A deputy sheriff will clearly be interested in his own employment agreement with the county. Thus, if he is serving as a justice of the peace, that interest will be precluded by this provision.

Finally, it is my opinion that dual service as deputy sheriff and justice of the peace is prohibited by the common law principle of incompatibility. Under this doctrine, it is impermissible for any person to hold two offices that are "incompatible." See Thompson v. Roberts,333 Ark. 544, 970 S.W.2d 239 (1998). The Arkansas Supreme Court has stated that two offices are "incompatible" if "there is a conflict of interests." Byrd v. State, 240 Ark. 743, 745, 402 S.W.2d 121 (1966). A conflict of interests exists in situations (among others) "where one office is subordinate to the other." Id. The Court has also described the incompatibility of two offices as situations in which "the discharge of the duties of the one conflict[s] with the duties of the other, to the detriment of the public good," State ex rel Murphy v. Townsend,72 Ark. 180 (1904), and as situations in which "one [office] is subordinate to the other, and subject in some degree to the supervisory power of its incumbent, or where the incumbent of one office has the power to remove the incumbent of the other or to audit the accounts of the other." Tappanv. Helena Fed. Savings Loan Assn., 193 Ark. 1023, 103 S.W.2d 458 (1937). Accord, Thompson v. Roberts, 333 Ark. 544, 970 S.W.2d 239 (1998).

In my opinion, because a justice of the peace, as a member of the quorum court, exercises considerable control over matters that affect county employees such as deputy sheriffs, an unlawful conflict of interest would be created if one person held both positions. Accordingly, the two positions are incompatible.

For all of the foregoing reasons, I conclude that if the individual in question is elected to the position of justice of the peace, he should resign his position as deputy sheriff.

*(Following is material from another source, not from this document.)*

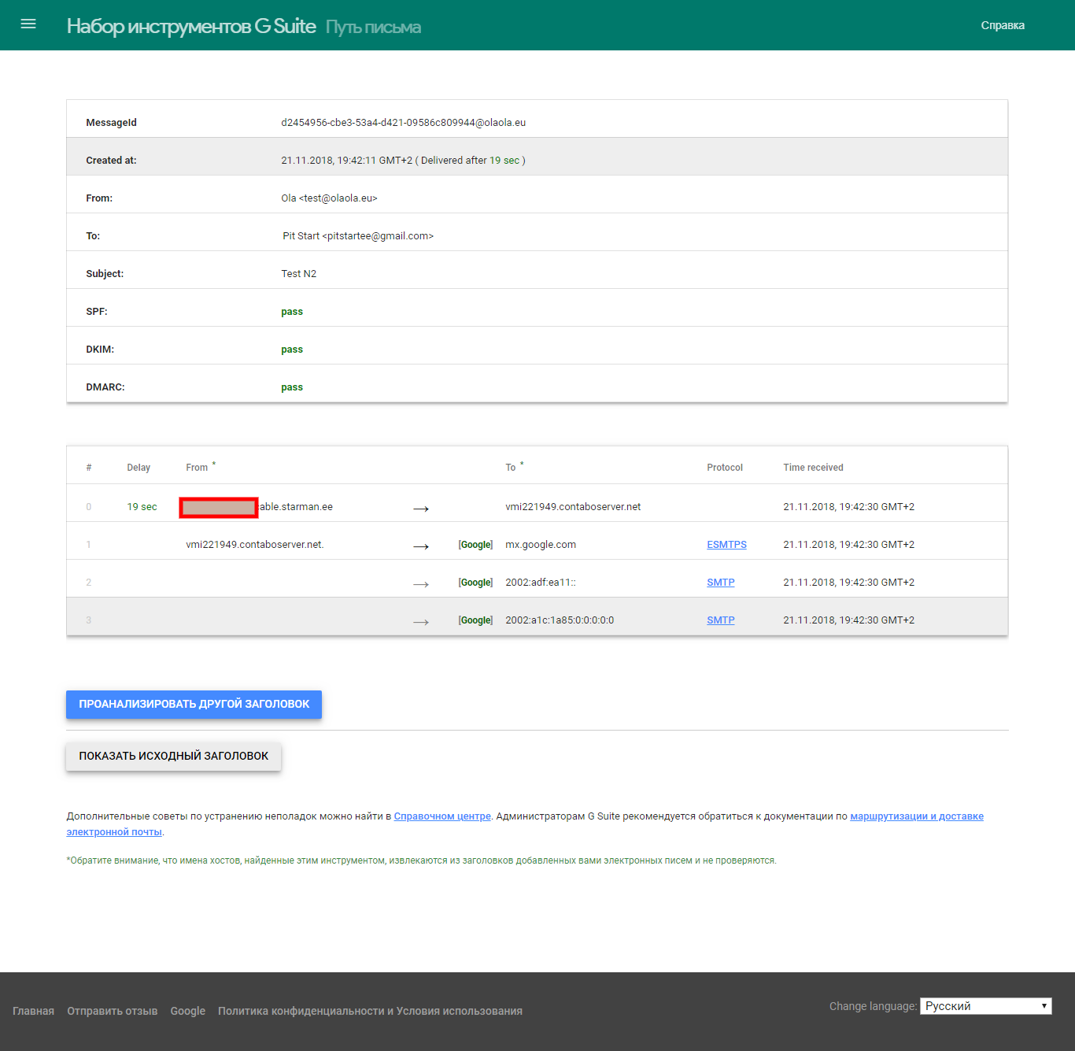Click the asterisk next to the From column

pos(215,461)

Assistant Attorney General Suzanne Antley prepared the foregoing opinion, which I hereby approve.

Sincerely,

MARK PRYOR Attorney General

1 It is unclear under current law whether the provisions of Article 4, § 2 apply to local governments. See Peterson v. Culpepper,72 Ark. 250, 79 S.W. 783 (1906); State ex rel. Murphy v. Townsend,72 Ark. 180, 79 S.W. 782 (1904).But see Marshall v. Holland, 168 Ark. 449, 270 S.W. 609 (1925).